(Item-locating entries)

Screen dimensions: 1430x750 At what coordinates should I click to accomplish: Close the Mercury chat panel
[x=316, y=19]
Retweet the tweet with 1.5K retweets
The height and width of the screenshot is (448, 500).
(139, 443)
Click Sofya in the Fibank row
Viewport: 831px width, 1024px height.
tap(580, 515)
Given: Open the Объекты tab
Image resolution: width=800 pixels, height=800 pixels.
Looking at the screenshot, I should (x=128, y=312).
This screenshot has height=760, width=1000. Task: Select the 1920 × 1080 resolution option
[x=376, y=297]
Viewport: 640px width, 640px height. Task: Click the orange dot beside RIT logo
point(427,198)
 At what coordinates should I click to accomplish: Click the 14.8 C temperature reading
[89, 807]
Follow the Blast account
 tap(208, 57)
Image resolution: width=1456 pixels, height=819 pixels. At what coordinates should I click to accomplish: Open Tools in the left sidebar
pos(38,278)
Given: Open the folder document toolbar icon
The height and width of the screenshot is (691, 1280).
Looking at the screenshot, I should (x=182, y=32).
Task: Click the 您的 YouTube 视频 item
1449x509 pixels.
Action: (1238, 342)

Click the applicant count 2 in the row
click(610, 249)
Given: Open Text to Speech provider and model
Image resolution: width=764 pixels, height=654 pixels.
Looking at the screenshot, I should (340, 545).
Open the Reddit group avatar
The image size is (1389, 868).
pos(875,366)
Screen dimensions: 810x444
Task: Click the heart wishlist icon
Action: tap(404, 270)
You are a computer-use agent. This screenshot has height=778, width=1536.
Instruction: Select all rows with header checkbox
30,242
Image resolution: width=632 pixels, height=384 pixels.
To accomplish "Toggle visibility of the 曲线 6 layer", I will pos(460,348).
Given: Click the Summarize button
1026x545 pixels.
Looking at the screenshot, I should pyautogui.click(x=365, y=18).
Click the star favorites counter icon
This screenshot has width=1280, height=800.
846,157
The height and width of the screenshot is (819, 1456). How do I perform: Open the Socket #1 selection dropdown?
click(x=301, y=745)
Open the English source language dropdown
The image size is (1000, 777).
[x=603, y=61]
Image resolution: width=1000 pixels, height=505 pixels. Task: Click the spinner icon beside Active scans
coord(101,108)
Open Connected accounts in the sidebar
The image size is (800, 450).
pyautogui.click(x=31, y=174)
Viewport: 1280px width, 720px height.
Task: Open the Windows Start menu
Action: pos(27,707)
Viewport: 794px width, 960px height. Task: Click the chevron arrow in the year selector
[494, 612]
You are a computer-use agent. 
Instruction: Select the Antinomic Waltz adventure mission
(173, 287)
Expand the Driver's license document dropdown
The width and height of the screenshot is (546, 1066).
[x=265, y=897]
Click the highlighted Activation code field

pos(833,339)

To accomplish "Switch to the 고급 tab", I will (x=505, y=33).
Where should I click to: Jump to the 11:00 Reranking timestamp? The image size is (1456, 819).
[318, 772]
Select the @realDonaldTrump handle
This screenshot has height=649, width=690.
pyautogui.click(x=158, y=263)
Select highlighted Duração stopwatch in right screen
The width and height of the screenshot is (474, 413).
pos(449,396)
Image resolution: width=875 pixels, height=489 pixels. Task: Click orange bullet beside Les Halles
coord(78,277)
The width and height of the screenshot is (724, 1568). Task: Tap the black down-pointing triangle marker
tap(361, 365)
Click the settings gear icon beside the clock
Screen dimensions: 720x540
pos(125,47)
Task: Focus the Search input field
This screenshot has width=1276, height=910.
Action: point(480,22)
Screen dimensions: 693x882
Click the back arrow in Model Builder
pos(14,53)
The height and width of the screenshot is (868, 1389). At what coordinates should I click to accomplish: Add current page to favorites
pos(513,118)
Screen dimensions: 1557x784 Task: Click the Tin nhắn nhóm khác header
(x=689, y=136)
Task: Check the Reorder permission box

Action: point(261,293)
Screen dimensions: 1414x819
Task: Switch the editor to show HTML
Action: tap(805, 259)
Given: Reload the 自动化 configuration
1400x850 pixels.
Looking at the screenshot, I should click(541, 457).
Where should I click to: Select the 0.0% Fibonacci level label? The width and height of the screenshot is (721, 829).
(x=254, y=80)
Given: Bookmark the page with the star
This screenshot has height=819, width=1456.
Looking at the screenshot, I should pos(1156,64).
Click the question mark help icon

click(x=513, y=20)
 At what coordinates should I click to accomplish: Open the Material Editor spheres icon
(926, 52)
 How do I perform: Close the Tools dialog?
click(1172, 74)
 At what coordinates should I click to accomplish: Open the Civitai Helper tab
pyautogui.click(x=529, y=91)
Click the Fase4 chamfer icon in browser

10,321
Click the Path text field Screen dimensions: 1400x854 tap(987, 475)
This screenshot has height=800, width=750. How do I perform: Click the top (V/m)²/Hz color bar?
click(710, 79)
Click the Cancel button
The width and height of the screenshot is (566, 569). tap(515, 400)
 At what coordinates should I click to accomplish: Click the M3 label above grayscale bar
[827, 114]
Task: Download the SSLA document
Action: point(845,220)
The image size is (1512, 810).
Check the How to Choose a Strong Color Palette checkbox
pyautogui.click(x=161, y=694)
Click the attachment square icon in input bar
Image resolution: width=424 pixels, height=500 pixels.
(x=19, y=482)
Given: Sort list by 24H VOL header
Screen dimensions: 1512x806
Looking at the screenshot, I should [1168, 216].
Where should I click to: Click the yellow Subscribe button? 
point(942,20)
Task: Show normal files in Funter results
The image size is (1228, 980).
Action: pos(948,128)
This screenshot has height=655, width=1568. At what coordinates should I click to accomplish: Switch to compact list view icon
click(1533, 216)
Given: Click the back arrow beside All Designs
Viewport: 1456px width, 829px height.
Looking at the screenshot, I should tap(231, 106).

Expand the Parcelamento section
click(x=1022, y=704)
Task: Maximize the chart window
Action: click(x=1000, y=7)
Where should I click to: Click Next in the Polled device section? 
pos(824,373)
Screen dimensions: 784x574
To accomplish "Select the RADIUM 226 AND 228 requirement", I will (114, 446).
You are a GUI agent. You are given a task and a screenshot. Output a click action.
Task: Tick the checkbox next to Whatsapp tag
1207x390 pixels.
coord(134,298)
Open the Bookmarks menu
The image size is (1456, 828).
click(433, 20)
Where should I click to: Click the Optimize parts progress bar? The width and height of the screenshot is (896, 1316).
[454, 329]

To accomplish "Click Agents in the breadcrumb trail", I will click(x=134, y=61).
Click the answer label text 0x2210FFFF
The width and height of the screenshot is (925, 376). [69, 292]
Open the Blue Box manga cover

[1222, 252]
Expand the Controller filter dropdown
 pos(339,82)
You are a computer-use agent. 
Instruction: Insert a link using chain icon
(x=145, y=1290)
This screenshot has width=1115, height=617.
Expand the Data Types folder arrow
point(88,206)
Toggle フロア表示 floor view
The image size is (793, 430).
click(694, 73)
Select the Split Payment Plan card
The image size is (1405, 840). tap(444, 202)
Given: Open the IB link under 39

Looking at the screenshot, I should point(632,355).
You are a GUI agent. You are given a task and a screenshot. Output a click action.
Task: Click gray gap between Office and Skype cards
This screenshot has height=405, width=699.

### [JOB]
Write out each of the entries above verbatim, one line at a time, changing nothing.

### [SOLUTION FOR THIS PROBLEM]
Screen dimensions: 1430x750 At what coordinates should I click to accomplish: Close the Mercury chat panel
[x=316, y=19]
Retweet the tweet with 1.5K retweets
The height and width of the screenshot is (448, 500).
(139, 443)
Click Sofya in the Fibank row
Viewport: 831px width, 1024px height.
tap(580, 515)
Given: Open the Объекты tab
Image resolution: width=800 pixels, height=800 pixels.
Looking at the screenshot, I should (x=128, y=312).
This screenshot has height=760, width=1000. Task: Select the 1920 × 1080 resolution option
[x=376, y=297]
Viewport: 640px width, 640px height. Task: Click the orange dot beside RIT logo
point(427,198)
 At what coordinates should I click to accomplish: Click the 14.8 C temperature reading
[89, 807]
Follow the Blast account
 tap(208, 57)
Image resolution: width=1456 pixels, height=819 pixels. At what coordinates should I click to accomplish: Open Tools in the left sidebar
pos(38,278)
Given: Open the folder document toolbar icon
The height and width of the screenshot is (691, 1280).
Looking at the screenshot, I should (x=182, y=32).
Task: Click the 您的 YouTube 视频 item
1449x509 pixels.
Action: (1238, 342)

Click the applicant count 2 in the row
click(610, 249)
Given: Open Text to Speech provider and model
Image resolution: width=764 pixels, height=654 pixels.
Looking at the screenshot, I should (340, 545).
Open the Reddit group avatar
The image size is (1389, 868).
pos(875,366)
Screen dimensions: 810x444
Task: Click the heart wishlist icon
Action: tap(404, 270)
You are a computer-use agent. This screenshot has height=778, width=1536.
Instruction: Select all rows with header checkbox
30,242
Image resolution: width=632 pixels, height=384 pixels.
To accomplish "Toggle visibility of the 曲线 6 layer", I will pos(460,348).
Given: Click the Summarize button
1026x545 pixels.
Looking at the screenshot, I should pyautogui.click(x=365, y=18).
Click the star favorites counter icon
This screenshot has width=1280, height=800.
846,157
The height and width of the screenshot is (819, 1456). How do I perform: Open the Socket #1 selection dropdown?
click(x=301, y=745)
Open the English source language dropdown
The image size is (1000, 777).
[x=603, y=61]
Image resolution: width=1000 pixels, height=505 pixels. Task: Click the spinner icon beside Active scans
coord(101,108)
Open Connected accounts in the sidebar
The image size is (800, 450).
pyautogui.click(x=31, y=174)
Viewport: 1280px width, 720px height.
Task: Open the Windows Start menu
Action: pos(27,707)
Viewport: 794px width, 960px height. Task: Click the chevron arrow in the year selector
[494, 612]
You are a computer-use agent. 
Instruction: Select the Antinomic Waltz adventure mission
(173, 287)
Expand the Driver's license document dropdown
The width and height of the screenshot is (546, 1066).
[x=265, y=897]
Click the highlighted Activation code field

pos(833,339)

To accomplish "Switch to the 고급 tab", I will (x=505, y=33).
Where should I click to: Jump to the 11:00 Reranking timestamp? The image size is (1456, 819).
[318, 772]
Select the @realDonaldTrump handle
This screenshot has height=649, width=690.
pyautogui.click(x=158, y=263)
Select highlighted Duração stopwatch in right screen
The width and height of the screenshot is (474, 413).
pos(449,396)
Image resolution: width=875 pixels, height=489 pixels. Task: Click orange bullet beside Les Halles
coord(78,277)
The width and height of the screenshot is (724, 1568). Task: Tap the black down-pointing triangle marker
tap(361, 365)
Click the settings gear icon beside the clock
Screen dimensions: 720x540
pos(125,47)
Task: Focus the Search input field
This screenshot has width=1276, height=910.
Action: point(480,22)
Screen dimensions: 693x882
Click the back arrow in Model Builder
pos(14,53)
The height and width of the screenshot is (868, 1389). At what coordinates should I click to accomplish: Add current page to favorites
pos(513,118)
Screen dimensions: 1557x784 Task: Click the Tin nhắn nhóm khác header
(x=689, y=136)
Task: Check the Reorder permission box

Action: point(261,293)
Screen dimensions: 1414x819
Task: Switch the editor to show HTML
Action: tap(805, 259)
Given: Reload the 自动化 configuration
1400x850 pixels.
Looking at the screenshot, I should click(541, 457).
Where should I click to: Select the 0.0% Fibonacci level label? The width and height of the screenshot is (721, 829).
(x=254, y=80)
Given: Bookmark the page with the star
This screenshot has height=819, width=1456.
Looking at the screenshot, I should pos(1156,64).
Click the question mark help icon

click(x=513, y=20)
 At what coordinates should I click to accomplish: Open the Material Editor spheres icon
(926, 52)
 How do I perform: Close the Tools dialog?
click(1172, 74)
 At what coordinates should I click to accomplish: Open the Civitai Helper tab
pyautogui.click(x=529, y=91)
Click the Fase4 chamfer icon in browser

10,321
Click the Path text field Screen dimensions: 1400x854 tap(987, 475)
This screenshot has height=800, width=750. How do I perform: Click the top (V/m)²/Hz color bar?
click(710, 79)
Click the Cancel button
The width and height of the screenshot is (566, 569). tap(515, 400)
 At what coordinates should I click to accomplish: Click the M3 label above grayscale bar
[827, 114]
Task: Download the SSLA document
Action: point(845,220)
The image size is (1512, 810).
Check the How to Choose a Strong Color Palette checkbox
pyautogui.click(x=161, y=694)
Click the attachment square icon in input bar
Image resolution: width=424 pixels, height=500 pixels.
(x=19, y=482)
Given: Sort list by 24H VOL header
Screen dimensions: 1512x806
Looking at the screenshot, I should [1168, 216].
Where should I click to: Click the yellow Subscribe button? 
point(942,20)
Task: Show normal files in Funter results
The image size is (1228, 980).
Action: pos(948,128)
This screenshot has height=655, width=1568. At what coordinates should I click to accomplish: Switch to compact list view icon
click(1533, 216)
Given: Click the back arrow beside All Designs
Viewport: 1456px width, 829px height.
Looking at the screenshot, I should tap(231, 106).

Expand the Parcelamento section
click(x=1022, y=704)
Task: Maximize the chart window
Action: click(x=1000, y=7)
Where should I click to: Click Next in the Polled device section? 
pos(824,373)
Screen dimensions: 784x574
To accomplish "Select the RADIUM 226 AND 228 requirement", I will (114, 446).
You are a GUI agent. You are given a task and a screenshot. Output a click action.
Task: Tick the checkbox next to Whatsapp tag
1207x390 pixels.
coord(134,298)
Open the Bookmarks menu
The image size is (1456, 828).
click(433, 20)
Where should I click to: Click the Optimize parts progress bar? The width and height of the screenshot is (896, 1316).
[454, 329]

To accomplish "Click Agents in the breadcrumb trail", I will click(x=134, y=61).
Click the answer label text 0x2210FFFF
The width and height of the screenshot is (925, 376). [69, 292]
Open the Blue Box manga cover

[1222, 252]
Expand the Controller filter dropdown
 pos(339,82)
You are a computer-use agent. 
Instruction: Insert a link using chain icon
(x=145, y=1290)
This screenshot has width=1115, height=617.
Expand the Data Types folder arrow
point(88,206)
Toggle フロア表示 floor view
The image size is (793, 430).
click(694, 73)
Select the Split Payment Plan card
The image size is (1405, 840). tap(444, 202)
Given: Open the IB link under 39

Looking at the screenshot, I should point(632,355).
You are a GUI agent. You are given a task and a screenshot. Output a click action.
Task: Click gray gap between Office and Skype cards
This screenshot has height=405, width=699.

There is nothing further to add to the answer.